While Procore has been backed by venture capitalist and private equity houses through an extensive series of funding rounds, Aconex only had one significant funding round (in 2008), then later decided to do an initial public offering, launching on the Melbourne Stock Exchange in December 2014. Floated at Au$1.90, the shares rose and rose, fuelling talk of Aconex being the next Australian ‘Unicorn’, reaching an all-time high of Au$8.38 some 20 months later in July 2016. This, I think, helped fuel investor enthusiasm for construction technology vendors, and Aconex’s example probably helped bolster Procore’s fund-raising efforts. However, the past nine months have been less kind to Aconex – its share price is now around half what it was last July partly due to some investor disquiet about its forecasts (see Aconex shares plunge then plateau).

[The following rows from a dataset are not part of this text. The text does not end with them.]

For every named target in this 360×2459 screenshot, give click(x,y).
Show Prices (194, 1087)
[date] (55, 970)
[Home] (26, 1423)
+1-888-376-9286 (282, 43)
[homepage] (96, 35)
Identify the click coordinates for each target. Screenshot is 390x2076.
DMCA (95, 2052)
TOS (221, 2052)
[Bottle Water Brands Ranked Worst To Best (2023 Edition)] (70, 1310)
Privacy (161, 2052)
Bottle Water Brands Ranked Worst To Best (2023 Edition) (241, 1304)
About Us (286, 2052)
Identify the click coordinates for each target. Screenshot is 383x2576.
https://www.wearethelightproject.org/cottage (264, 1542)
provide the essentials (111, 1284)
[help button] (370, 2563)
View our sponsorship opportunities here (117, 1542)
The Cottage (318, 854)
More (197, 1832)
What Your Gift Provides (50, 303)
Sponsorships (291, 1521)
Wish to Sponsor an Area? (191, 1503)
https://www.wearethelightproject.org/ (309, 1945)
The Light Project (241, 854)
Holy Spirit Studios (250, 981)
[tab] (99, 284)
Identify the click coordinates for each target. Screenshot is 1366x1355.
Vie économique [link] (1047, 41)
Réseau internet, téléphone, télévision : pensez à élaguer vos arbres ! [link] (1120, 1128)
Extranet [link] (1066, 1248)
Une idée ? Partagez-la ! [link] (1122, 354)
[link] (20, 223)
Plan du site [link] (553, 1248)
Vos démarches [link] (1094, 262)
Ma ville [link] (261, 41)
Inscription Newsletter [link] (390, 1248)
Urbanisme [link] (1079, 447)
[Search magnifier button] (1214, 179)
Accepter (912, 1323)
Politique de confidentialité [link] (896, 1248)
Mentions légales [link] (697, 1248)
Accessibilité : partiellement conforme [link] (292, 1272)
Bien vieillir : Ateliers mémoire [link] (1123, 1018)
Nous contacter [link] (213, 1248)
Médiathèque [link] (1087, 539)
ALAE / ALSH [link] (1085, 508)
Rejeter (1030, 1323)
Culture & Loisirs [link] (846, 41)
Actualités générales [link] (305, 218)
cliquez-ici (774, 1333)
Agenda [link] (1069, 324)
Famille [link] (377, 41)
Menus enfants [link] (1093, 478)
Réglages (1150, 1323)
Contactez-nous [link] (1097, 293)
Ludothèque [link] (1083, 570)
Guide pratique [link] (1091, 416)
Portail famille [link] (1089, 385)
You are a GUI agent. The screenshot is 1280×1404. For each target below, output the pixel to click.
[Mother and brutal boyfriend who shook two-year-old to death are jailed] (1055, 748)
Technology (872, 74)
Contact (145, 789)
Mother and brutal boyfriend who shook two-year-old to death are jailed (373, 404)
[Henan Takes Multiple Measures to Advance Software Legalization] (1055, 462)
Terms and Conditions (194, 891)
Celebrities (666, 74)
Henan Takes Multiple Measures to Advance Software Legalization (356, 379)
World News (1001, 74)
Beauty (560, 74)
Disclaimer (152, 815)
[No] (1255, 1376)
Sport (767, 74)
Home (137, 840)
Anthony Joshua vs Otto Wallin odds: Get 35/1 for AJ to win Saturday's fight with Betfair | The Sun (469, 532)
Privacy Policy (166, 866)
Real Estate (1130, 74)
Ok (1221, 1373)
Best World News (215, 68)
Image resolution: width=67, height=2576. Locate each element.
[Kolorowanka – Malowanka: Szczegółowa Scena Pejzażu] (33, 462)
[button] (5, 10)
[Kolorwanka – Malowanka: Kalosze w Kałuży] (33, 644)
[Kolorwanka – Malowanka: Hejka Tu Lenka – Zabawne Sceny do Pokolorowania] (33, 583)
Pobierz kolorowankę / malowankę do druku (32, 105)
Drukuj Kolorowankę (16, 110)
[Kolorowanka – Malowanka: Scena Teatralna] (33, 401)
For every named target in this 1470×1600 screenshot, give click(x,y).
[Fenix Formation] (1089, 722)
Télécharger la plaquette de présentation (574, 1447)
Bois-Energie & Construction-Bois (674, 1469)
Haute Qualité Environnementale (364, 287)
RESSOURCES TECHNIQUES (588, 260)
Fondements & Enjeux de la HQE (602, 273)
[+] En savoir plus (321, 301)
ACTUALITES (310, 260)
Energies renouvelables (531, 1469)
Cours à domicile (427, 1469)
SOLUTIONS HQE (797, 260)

The two businesses also differ in terms of revenue, user base, and headcount growth. If the 2016 reports of US$55m revenue for Procore are accurate, they suggest Procore generates less than half what Aconex is forecasting – US$122-126m for the year to 30 June 2017. Meanwhile, Aconex’s user base is three times greater – over five million according to the ticker on its website, compared to Procore’s claimed 1.5m. In terms of personnel, Procore has around 700 employees, not that far behind the 850 in Aconex. However, the latter gained some 200 people through the Conject acquisition in March 2016 (on top of a couple of earlier much smaller deals: Grazer and Worksite), while Procore’s growth has, I believe, been largely organic rather than through M&A.
Update (18 July 2017) – Procore’s entry into the Australian SaaS market has been covered by a report in The Australian newspaper.
[Disclosure: I have written occasional freelance pieces for Procore’s Jobsite, including content for its ‘Construction OS’ campaign.]